◆ **KUTIPAN DOKUMEN**:
Untuk memperkuat pengakuannya di tingkat nasional, masyarakat Punan Adiu lalu mengajukan permohonan pengakuan dan perlindungan masyarakat adat beserta hutannya kepada Pemerintah Pusat, melalui Kementerian Lingkungan Hidup dan Kehutanan, di Jakarta pada 21 Juni 2018 melalui skema perhutanan sosial. Kementerian akan mengkaji dokumen tersebut dan melakukan verifikasi lapangan. Ketika semua persyaratan dan verifikasi telah disetujui, Komunitas Punan Adiu akan mendapatkan pengakuan nasional dan memiliki legalitas yang lebih kuat untuk melindungi dan mengelola wilayah adat mereka secara berkelanjutan.

Meski berhasil mendapatkan pengakuan legal atas hutan adatnya, perjuangan Punan Adiu belum berhenti. Di tengah ancaman deforestasi dan industri eksploitatif yang beroperasi di sekitar desa, sertifikasi legal tidak lagi cukup untuk melindungi tanah leluhur. Komunitas perlu terus aktif untuk menjaga dan mengelola wilayah adat secara lestari. Untuk memperkuat eksistensi atas kepemilikan tanah mereka, Punan Adiu melakukan patroli hutan, membangun kabin dan papan informasi di sepanjang wilayah adat, merencanakan pengembangan ekonomi melalui layanan ekowisata dan perdagangan karbon, serta menanam pohon dan tanaman komersial.

◆ **ENTRI YANG DISEDIAKAN**:
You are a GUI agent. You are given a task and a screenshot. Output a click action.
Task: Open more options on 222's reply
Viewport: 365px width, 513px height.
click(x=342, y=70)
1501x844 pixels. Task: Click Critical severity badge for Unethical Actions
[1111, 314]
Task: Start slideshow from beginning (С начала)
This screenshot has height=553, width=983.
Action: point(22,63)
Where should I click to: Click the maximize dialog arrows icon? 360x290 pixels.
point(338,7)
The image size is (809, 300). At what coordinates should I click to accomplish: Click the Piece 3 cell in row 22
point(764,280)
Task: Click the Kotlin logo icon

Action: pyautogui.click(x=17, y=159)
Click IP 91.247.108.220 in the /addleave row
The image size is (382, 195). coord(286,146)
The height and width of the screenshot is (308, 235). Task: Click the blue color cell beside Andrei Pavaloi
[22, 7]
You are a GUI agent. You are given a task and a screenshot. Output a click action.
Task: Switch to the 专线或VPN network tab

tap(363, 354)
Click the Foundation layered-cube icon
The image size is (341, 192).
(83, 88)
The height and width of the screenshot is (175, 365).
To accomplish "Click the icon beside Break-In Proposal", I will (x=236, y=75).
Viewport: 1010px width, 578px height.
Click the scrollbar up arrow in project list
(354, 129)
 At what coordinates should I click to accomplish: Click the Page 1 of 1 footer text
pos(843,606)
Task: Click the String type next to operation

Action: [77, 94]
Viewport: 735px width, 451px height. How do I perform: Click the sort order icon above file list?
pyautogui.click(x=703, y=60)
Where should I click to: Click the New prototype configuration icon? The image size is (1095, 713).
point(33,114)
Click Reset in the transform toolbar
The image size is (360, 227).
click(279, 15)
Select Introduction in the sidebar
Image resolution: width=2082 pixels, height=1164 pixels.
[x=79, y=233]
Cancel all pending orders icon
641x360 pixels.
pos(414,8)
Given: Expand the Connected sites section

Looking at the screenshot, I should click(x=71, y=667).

◆ **TUGAS YANG DIBERIKAN A**:
Ubah bagian entri mulai dari baris yang memuat "Task: Click the String type next to operation" sampai dengan baris terakhir entri menjadi daftar JSON berisi string. Setiap baris menjadi satu string, dan baris kosong dihilangkan.
◆ **TUGAS YANG DIBERIKAN B**:
Lanjutkan teks tentang perjuangan masyarakat Punan Adiu mempertahankan hutan adatnya, dimulai setelah kalimat terakhirnya.

◆ **KELUARAN YANG DIHARAPKAN A**:
[
  "Task: Click the String type next to operation",
  "Action: [77, 94]",
  "Viewport: 735px width, 451px height. How do I perform: Click the sort order icon above file list?",
  "pyautogui.click(x=703, y=60)",
  "Where should I click to: Click the New prototype configuration icon? The image size is (1095, 713).",
  "point(33,114)",
  "Click Reset in the transform toolbar",
  "The image size is (360, 227).",
  "click(279, 15)",
  "Select Introduction in the sidebar",
  "Image resolution: width=2082 pixels, height=1164 pixels.",
  "[x=79, y=233]",
  "Cancel all pending orders icon",
  "641x360 pixels.",
  "pos(414,8)",
  "Given: Expand the Connected sites section",
  "Looking at the screenshot, I should click(x=71, y=667)."
]

◆ **KELUARAN YANG DIHARAPKAN B**:
Di sisi pengelolaan lanskap, masyarakat Punan Adiu juga menggunakan kearifan lokal tradisional mereka untuk membagi wilayah adat mereka menjadi beberapa zona lindung dan area ekonomi. Sementara hutan primer dijaga sebagai hutan lindung, masyarakat dapat memanfaatkan kawasan lain untuk memenuhi kebutuhan subsisten dan ekonomi mereka. Melalui pengelolaan ini komunitas berusaha untuk secara seimbang menyelaraskan pelestarian alam dan pemberdayaan ekonomi. Di sisi keanekaragaman hayati, 97% wilayah Punan Adiu adalah hutan hujan dan merupakan rumah bagi tumbuhan dan hewan endemik.

Sebuah penelitian yang dilakukan oleh LTS International pada tahun 2017 memperkirakan pengurangan emisi CO2 sebesar 55.216 metrik ton per tahun dapat tercapai jika masyarakat Punan Adiu dapat menghindari deforestasi di hutan adatnya. Dengan perannya sebagai cagar alam, sumber pangan dan penyerap karbon, Hutan Adat Punan Adiu memiliki dampak signifikan sebagai suaka keanekaragaman hayati, penyedia kebutuhan masyarakat serta berkontribusi dalam mencegah krisis iklim global mencapai tingkat yang berbahaya bagi peradaban bumi.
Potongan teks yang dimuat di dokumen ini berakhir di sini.